The phish email masqueraded as a news piece from CNN dated 18 January
2007. Two things triggered my suspicions. The first was that I do not
subscribe to any CNN news feeds. The second was when I looked for the
usual "unsubscribe" link that legitimate mail list email contains, I
found none.
At this point I rolled over the link "Read more about..." without
clicking on the link. At the bottom of my screen was displayed a
destination web site in Romania (note the country code ".ro" in the
image). The tail end of the URL appeared to be designed to fire up a
dynamic web page via CGI or other technologies. In other words, the
site was a spider's web set to catch prey. The web site was definitely
not CNN.
I then realized that the date did not make sense. Although recent,
typical news feeds are not more than 24 hours old. As this is being written, it is the morning of the 23rd of January.
This email had aged
five days.

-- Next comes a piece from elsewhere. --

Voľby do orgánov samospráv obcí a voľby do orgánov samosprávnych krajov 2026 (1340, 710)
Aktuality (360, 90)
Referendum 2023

Of course, the spammer could "future date" the email to
anticipate the arrival date of the email, and a future edition of this
sort of phish may yet appear.
Phish sites can cripple your computer and leave our IT folks with hours
and hours of clean-up work. The best defense against malevolent email,
viruses, and unwanted programs has never been anti-malware software
alone, the best defense remains an educated and vigilant computer user.
Cybersurf safely!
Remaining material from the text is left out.